タイトルにも書いたとおりカフカの場合のネガティブは、個々のバラけた「共有」は許しても
集団がまとまる手段としての「連帯」は頑として拒むだろう。

「自分の思考とそっくり同じわけがない」他者との快適な距離を承知していたから。
どんなに考えが似通っているようでも「この自分ではない」他者に
下手な幻想を抱くのは無益だとする諦観が前提にあったから。
他者への過剰な期待も依存もしない、同時に自分もされたくない、と考えていた人。おそらくは。

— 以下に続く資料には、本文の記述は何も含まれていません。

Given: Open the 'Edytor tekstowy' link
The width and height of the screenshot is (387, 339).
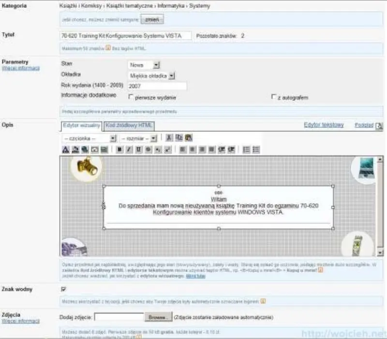Looking at the screenshot, I should (x=324, y=125).

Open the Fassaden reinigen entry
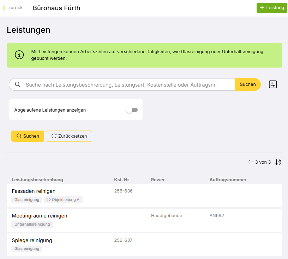point(145,195)
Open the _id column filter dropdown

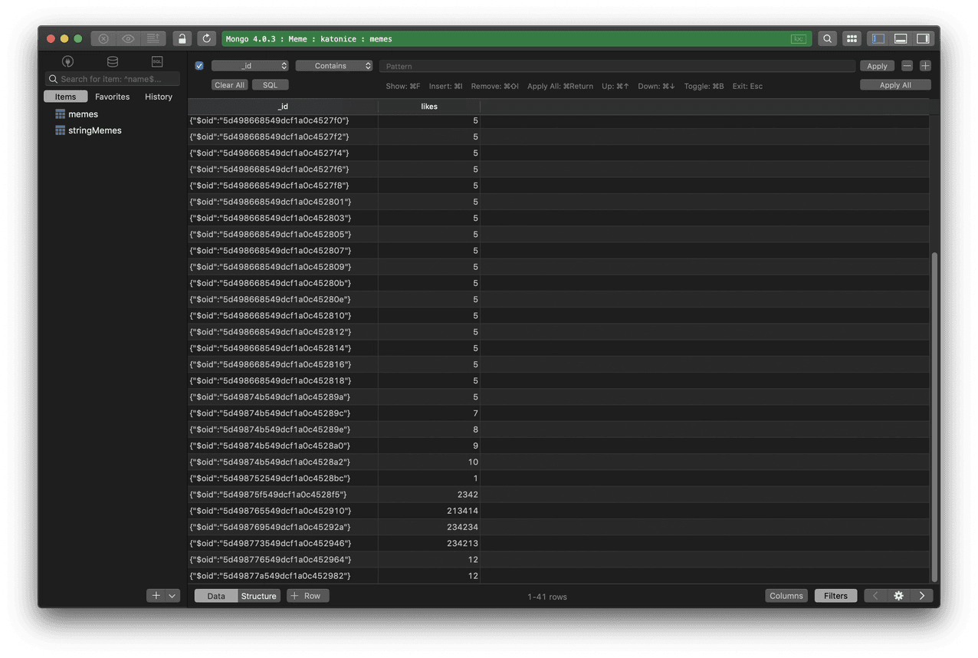click(x=250, y=66)
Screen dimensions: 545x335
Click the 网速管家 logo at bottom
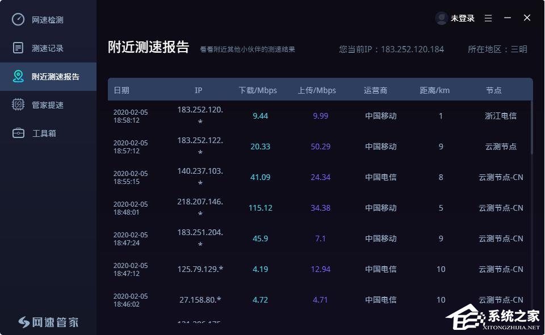click(x=48, y=322)
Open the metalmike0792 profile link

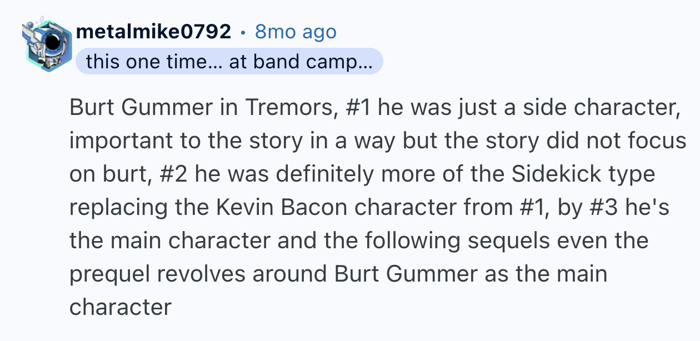[x=153, y=32]
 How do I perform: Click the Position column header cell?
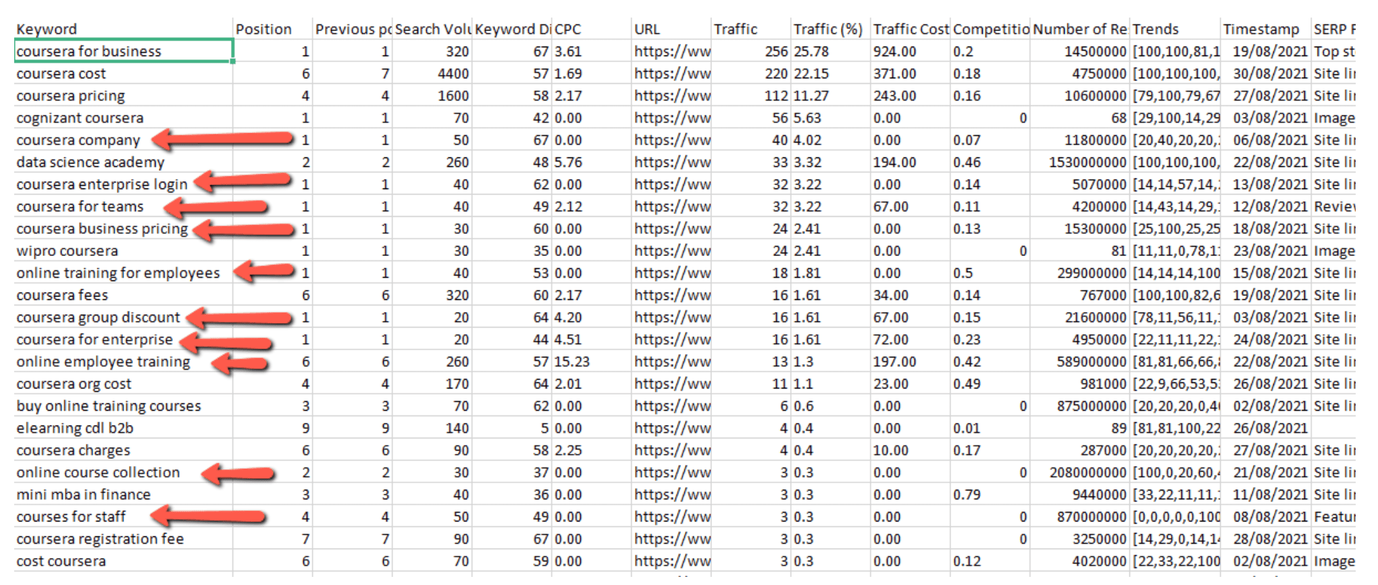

自分のエゴの正当性を、社会や賛同者目当てで主張するような下心のない
ドライに徹したネガティブがカフカの良さだと思う。

そのネガティブの単位は常に「ひとり」であって、そこに「仲間」などという場違いな発想は
最初からありえないしそぐわない。

ゆえに特別ゲスト(自称カフカ研究家だそうだ)による、
カフカを「落ち込んでる時に共感してくれて一緒に泣いてくれる友だち」になぞらえた発言に、
さらりと異を唱えたゲスト講師(川島隆)の
「寄り添ってはくれても一緒には泣いてくれない人だと思う、感情移入は誘ってもどこか読者を突き放している、
あくまで乾いた感触」というのには、「共感」を覚えたし「救われ」もした。

思い入れの激しさに一定の理解は示せても、あんな情緒過多な解釈をカフカ本人がもし知れば、
まんまストレートに面には出さずとも(万事控え目かつ礼儀正しい人だったらしい)
相当に辟易しそうではある。

ネガティブ(感情や意見)を誰彼となく伝染させる「布教活動」により、
その正当性強化を画策するのとは無縁なカフカだからこそ、
彼のネガティブには、彼自身思いもよらなかったであろう
苦しむ他者を救うほどの価値がある、ということなのではないか。

カフカのネガティブは常に自身の孤独とともにある。誰より気を許せる親しき友として。
それが沈黙と諦観を選ぶ慎ましき態度に結びついたのではと思う。